It is very curious that Saudi Arabia’s Prince Alwaleed bin Talal has made an investment worth $300 million in Twitter. It has no apparent connection with the recent activists using Twitter as a medium to express their opinions and bring together the masses in this year’s Arab uprisings. But Chief Executive Dick Costolo has often said that Twitter is “the free speech wing of the free-speech party.” We completely believe that and whatever else is said in justification. According to analysts, in October of this year, Twitter was valued at about $8.4 billion, which means Prince Alwaleed’s stake should be about 3.6% of the company. That speaks for itself.
It so seems that this investment was made several months ago when existing Twitter shareholders sold $400 million of shares. In an emailed statement from Prince Alwaleed’s talks about this transaction with San-Francisco-based Twitter Inc., which he said was part of a drive “to invest in promising, high-growth businesses with a global impact.” Prince Alwaleed has focused his investments in several verticals, including banks, hotels, and media companies, such as Citigroup Inc., News Corp., Apple Inc., and Time Warner Inc. News Corp. owns Dow Jones & Co., publisher of The Wall Street Journal.

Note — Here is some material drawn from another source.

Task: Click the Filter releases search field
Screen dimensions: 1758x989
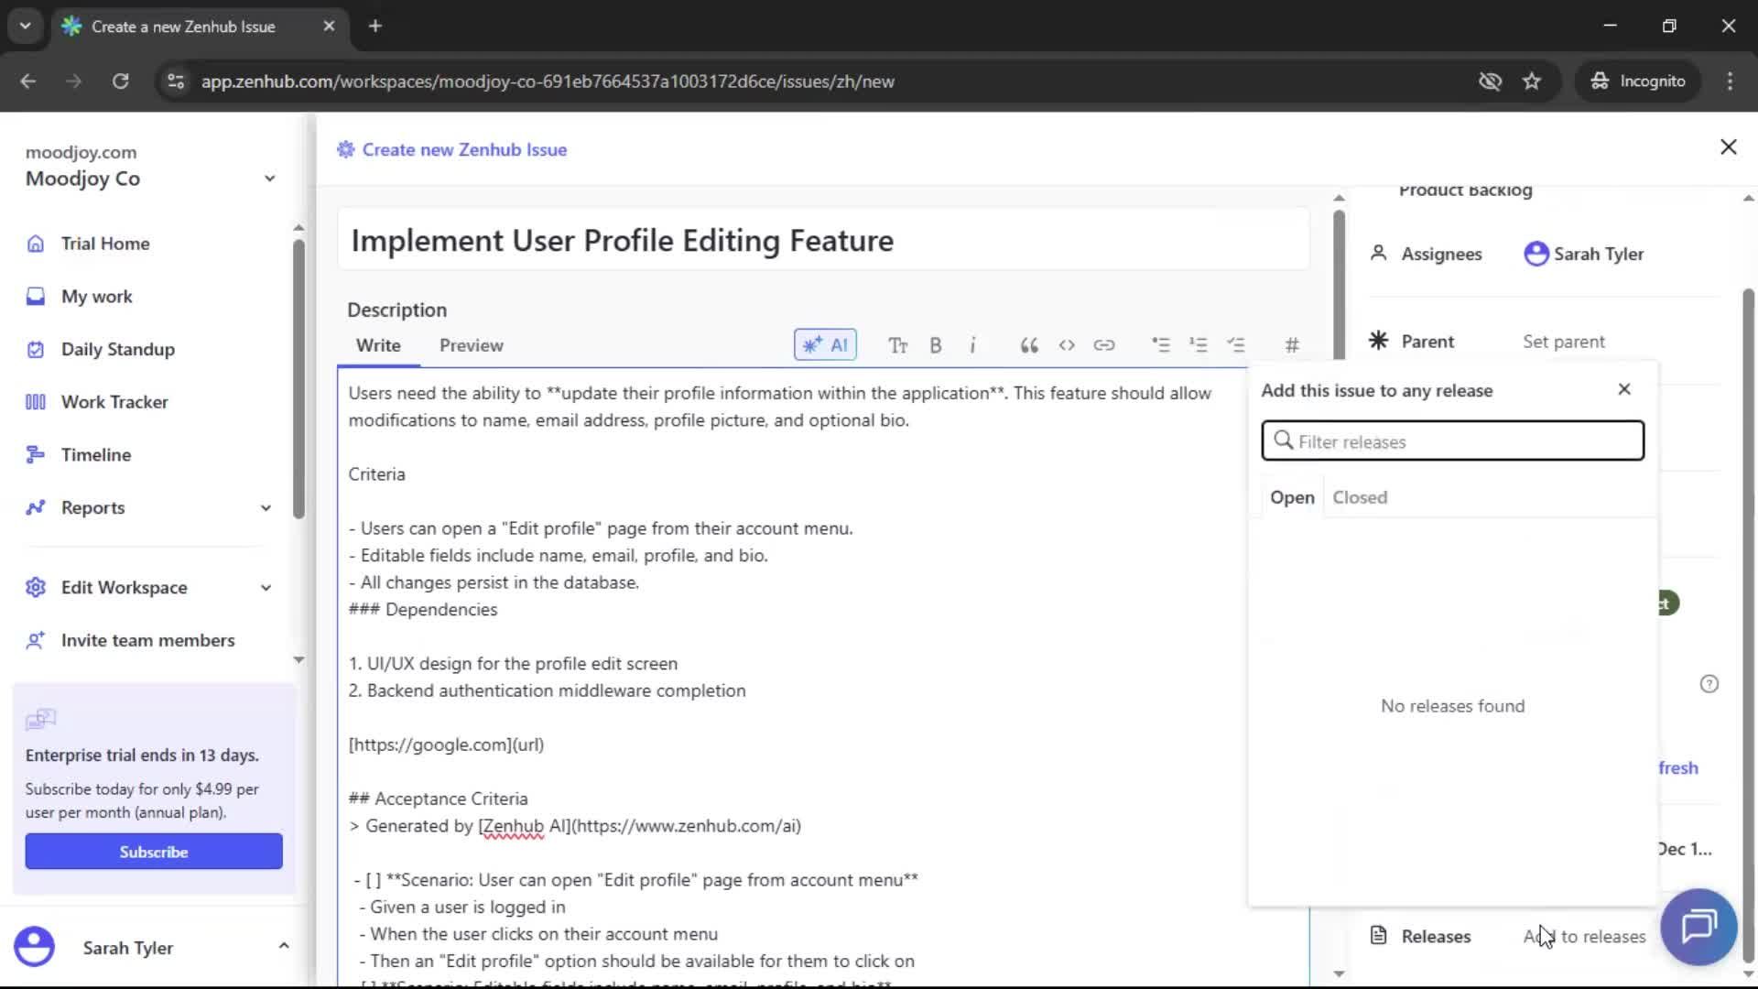Action: pos(1452,440)
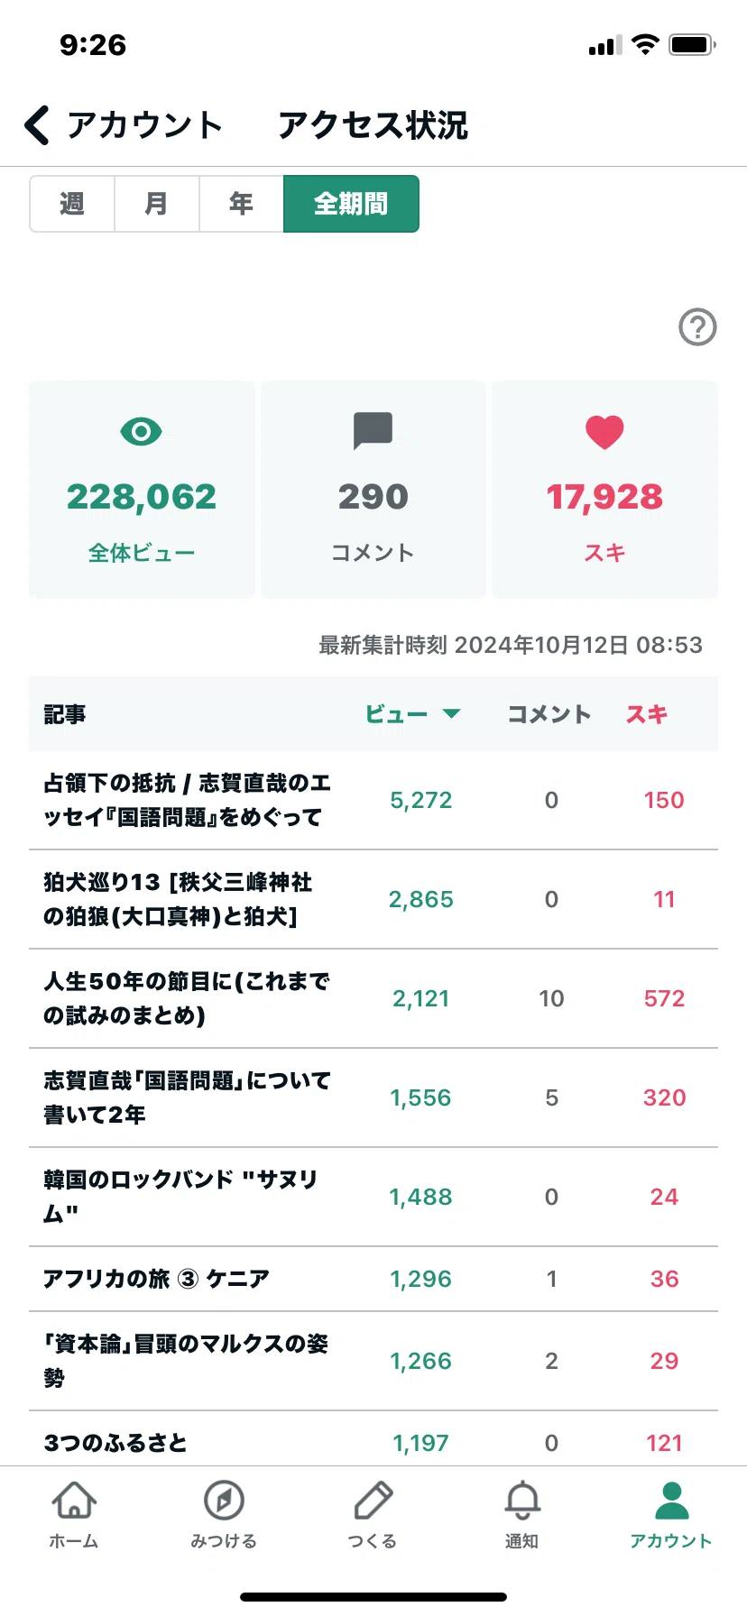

He is also developing a new Arabic-language satellite-news channel with Bloomberg LP.
It should come as no surprise that Prince Alwaleed, the nephew of Saudi King Abdullah, has been rated the Arab world’s richest businessman, with more than $21 billion in wealth in 2011 by Arabian Business magazine. This is one prince the world should watch out for. He is mighty, but with his wealth, which he uses like a hawk, his reach is spreading like a wild forest fire.